How do I know if my cough is from HP or a drug?
Look at the pattern. If your cough and breathlessness get worse at work or home and improve on weekends or vacations, it’s likely HP. If symptoms started shortly after beginning a new medication and don’t change with environment, it’s likely DILD. Doctors will use CT scans, lung function tests, and sometimes a biopsy to confirm.
Is hypersensitivity pneumonitis reversible?

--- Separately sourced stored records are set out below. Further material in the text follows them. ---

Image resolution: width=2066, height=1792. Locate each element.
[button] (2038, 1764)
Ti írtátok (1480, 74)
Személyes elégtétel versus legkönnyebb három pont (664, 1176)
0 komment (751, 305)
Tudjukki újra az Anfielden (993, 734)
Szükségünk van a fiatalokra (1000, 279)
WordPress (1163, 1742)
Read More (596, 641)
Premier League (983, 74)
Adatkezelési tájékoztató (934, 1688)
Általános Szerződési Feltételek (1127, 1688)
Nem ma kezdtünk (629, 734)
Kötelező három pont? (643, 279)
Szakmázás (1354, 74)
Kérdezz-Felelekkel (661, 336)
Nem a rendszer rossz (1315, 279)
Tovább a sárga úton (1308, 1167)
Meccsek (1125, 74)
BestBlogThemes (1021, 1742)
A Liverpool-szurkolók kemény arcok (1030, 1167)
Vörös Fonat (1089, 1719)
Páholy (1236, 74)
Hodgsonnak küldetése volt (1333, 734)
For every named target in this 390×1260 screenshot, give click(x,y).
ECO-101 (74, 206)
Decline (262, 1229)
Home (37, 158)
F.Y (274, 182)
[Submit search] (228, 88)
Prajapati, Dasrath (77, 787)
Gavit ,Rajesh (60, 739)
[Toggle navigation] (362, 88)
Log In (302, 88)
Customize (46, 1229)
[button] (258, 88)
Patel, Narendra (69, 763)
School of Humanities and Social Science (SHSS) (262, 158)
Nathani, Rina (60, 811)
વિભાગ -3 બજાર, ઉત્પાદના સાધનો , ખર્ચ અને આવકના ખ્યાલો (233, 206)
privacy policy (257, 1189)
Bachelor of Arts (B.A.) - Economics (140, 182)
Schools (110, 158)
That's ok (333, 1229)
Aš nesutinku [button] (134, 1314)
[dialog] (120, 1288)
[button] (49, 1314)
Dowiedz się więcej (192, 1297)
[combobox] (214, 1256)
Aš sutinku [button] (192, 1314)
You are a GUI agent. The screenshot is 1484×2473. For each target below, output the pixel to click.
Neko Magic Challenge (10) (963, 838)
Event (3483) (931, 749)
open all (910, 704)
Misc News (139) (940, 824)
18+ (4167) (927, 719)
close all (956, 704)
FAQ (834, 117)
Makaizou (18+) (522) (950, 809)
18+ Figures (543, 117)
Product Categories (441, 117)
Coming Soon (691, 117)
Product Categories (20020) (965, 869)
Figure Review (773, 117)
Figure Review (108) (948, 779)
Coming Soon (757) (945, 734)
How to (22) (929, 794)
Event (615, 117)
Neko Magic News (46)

Yes - if caught early. In acute and subacute HP, removing the trigger leads to full recovery in most cases. If scarring (fibrosis) has already formed, the damage is permanent. That’s why early diagnosis matters. Chronic HP with fibrosis may require long-term treatment with steroids or antifibrotic drugs like nintedanib.
What tests are used to diagnose HP?
Diagnosis requires a combination: exposure history, high-resolution CT scan showing lung patterns, bronchoalveolar lavage (BAL) showing high lymphocytes, and sometimes a lung biopsy. Antibody tests can help identify the trigger in about 70% of bird-related cases. No single test is enough - it’s about putting the puzzle together.
Can I still have HP if I don’t know the trigger?
Yes. In 20-30% of HP cases, doctors can’t identify the exact antigen - even after thorough testing. This is called “cryptogenic HP.” But even then, the diagnosis is based on the pattern of symptoms, imaging, and biopsy - not on knowing the trigger. The treatment is the same: avoid all potential environmental exposures and monitor lung function closely.